YakDriver commented 1 year ago

I suspect that ~any~* error the AWS Provider returns will cause Terraform/SDK to crash in a similar way. This only occurs as of v4.53.0. The only change in v4.53.0 was #29223 (logging). (* Random golang errors do not seem to cause this. Perhaps only AWS errors?)

I can reproduce the issue 100% in situations where the plugin returns an error. Whether you get fatal error: out of memory or fatal error: concurrent map writes seems to depend largely on whether the goroutines trip up first or memory runs out first. These may not be useful clues.

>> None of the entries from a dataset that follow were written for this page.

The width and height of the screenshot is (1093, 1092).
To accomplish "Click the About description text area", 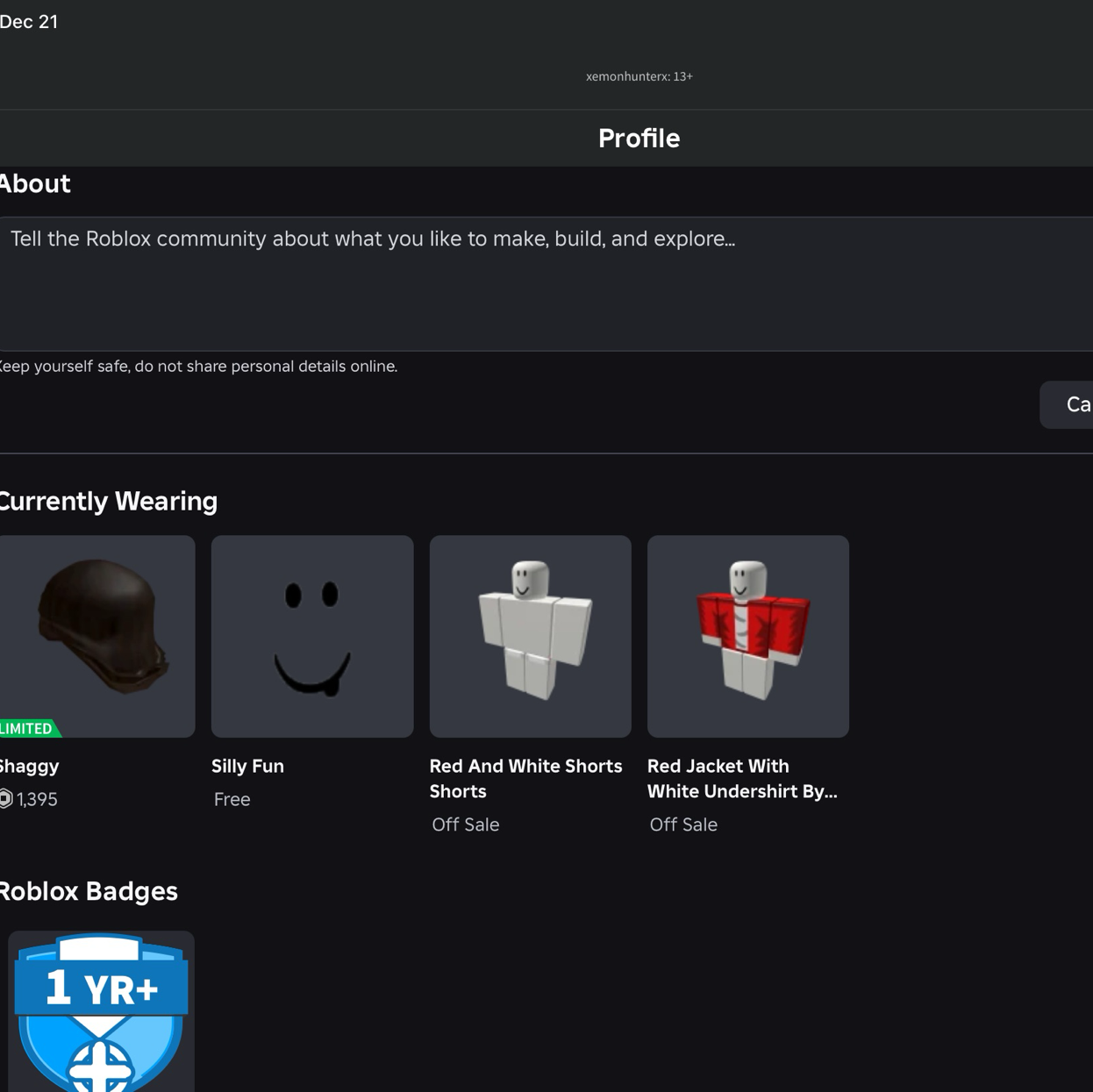I will pyautogui.click(x=544, y=284).
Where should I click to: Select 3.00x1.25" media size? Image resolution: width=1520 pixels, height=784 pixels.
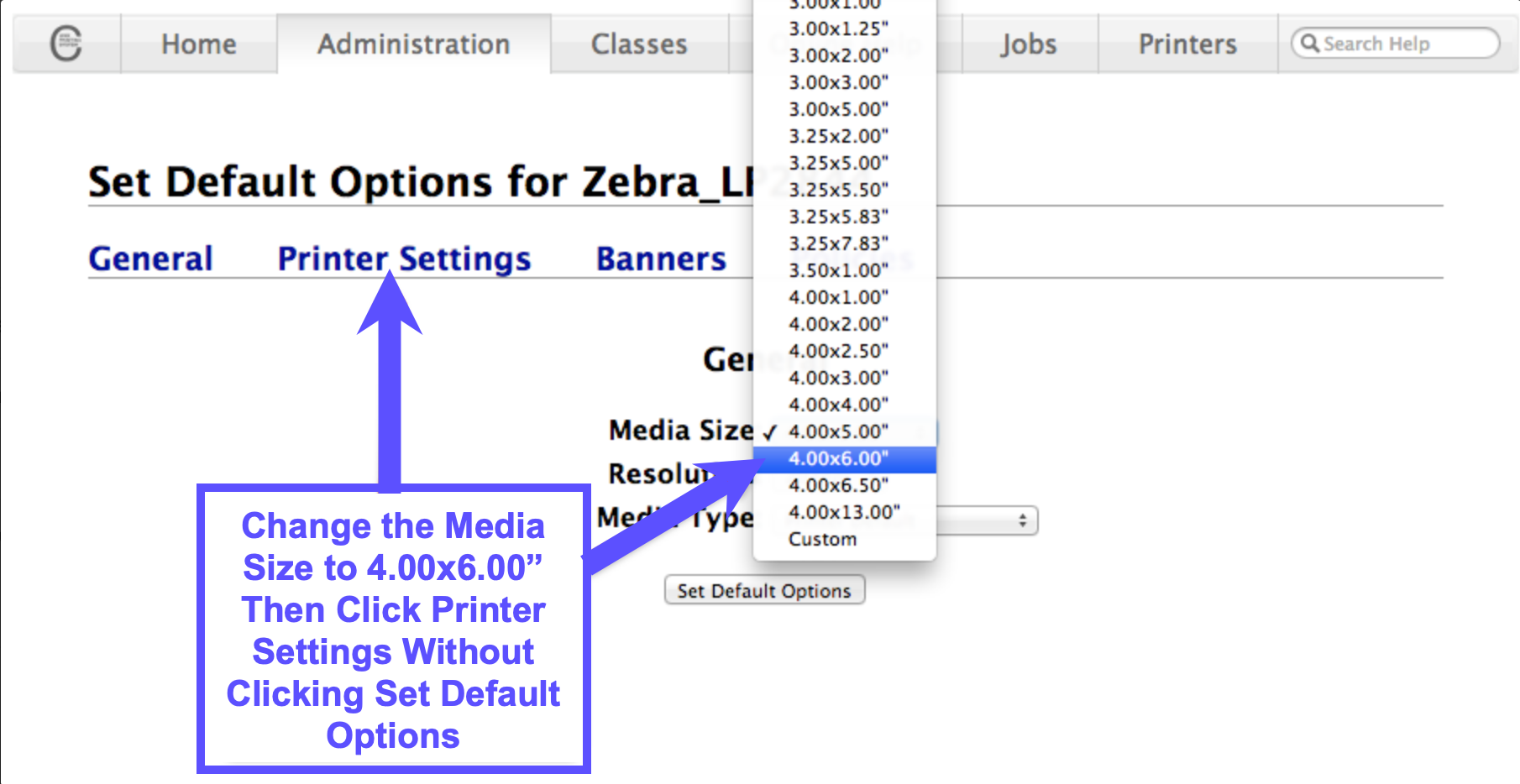click(837, 28)
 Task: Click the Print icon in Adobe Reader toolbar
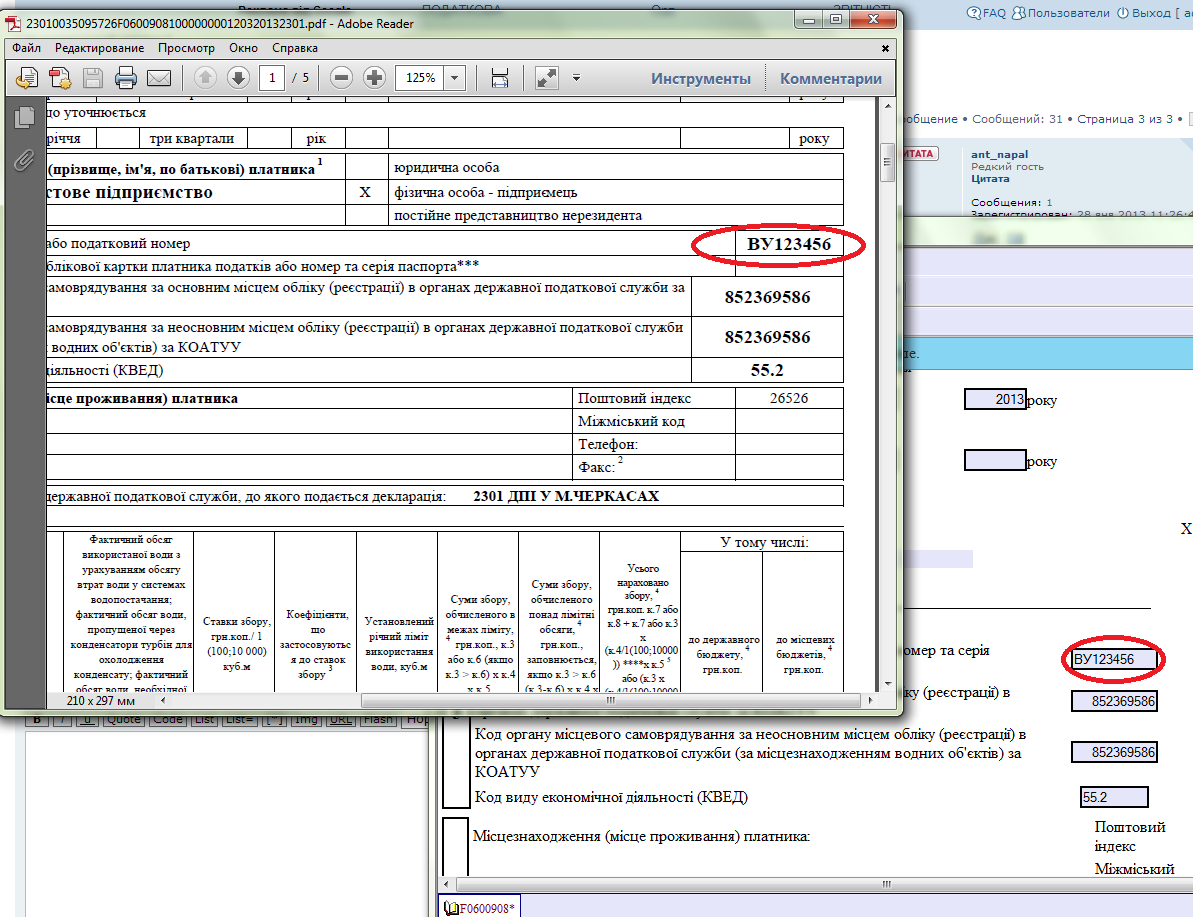[125, 78]
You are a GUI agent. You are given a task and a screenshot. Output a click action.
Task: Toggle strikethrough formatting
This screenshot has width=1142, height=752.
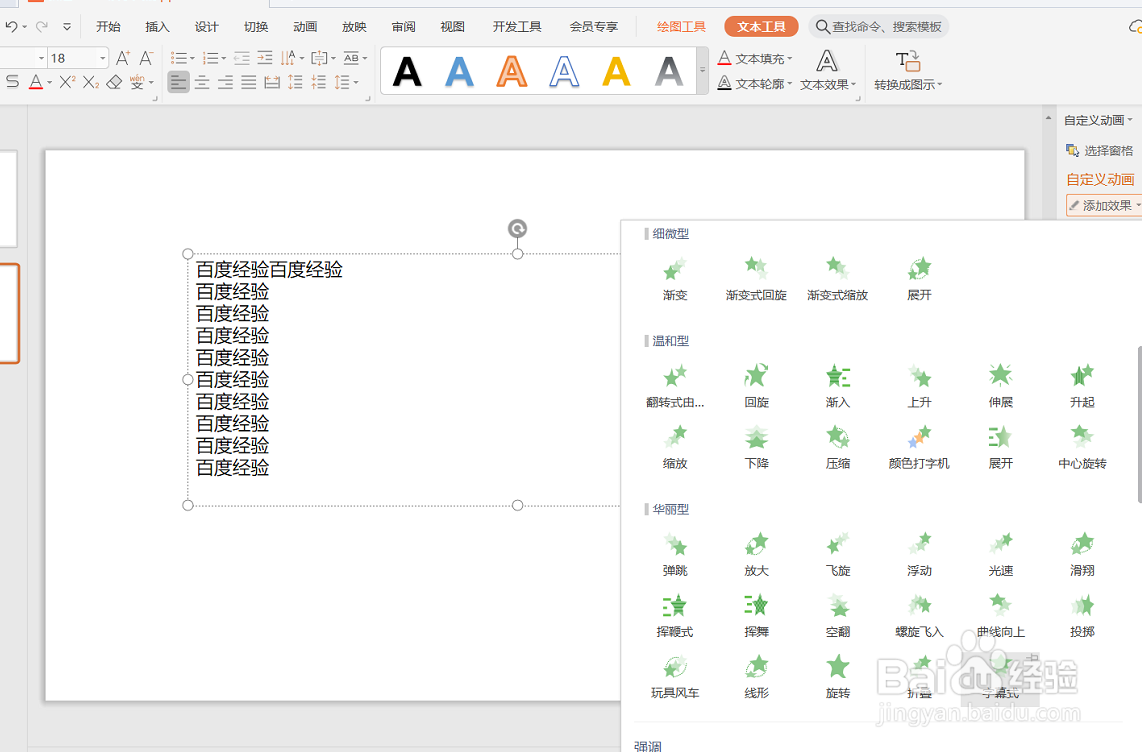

In case it is helpful, here is a complete (~4100 line) trace: https://gist.github.com/YakDriver/66b508dab3342da50b2da75f4b17a73a

gdavison commented 1 year ago

@PratteekB, how large is the Zip file that you're sending? I'd like to test with something comparable

gdavison commented 1 year ago

Hi @PratteekB, the latest version of the provider now truncates the log entries. This may address the out of memory error. If you are still seeing this error, please open a new issue and let us know the size of the Zip file that you're sending.

github-actions[bot] commented 1 year ago

I'm going to lock this issue because it has been closed for 30 days ⏳. This helps our maintainers find and focus on the active issues. If you have found a problem that seems similar to this, please open a new issue and complete the issue template so we can capture all the details necessary to investigate further.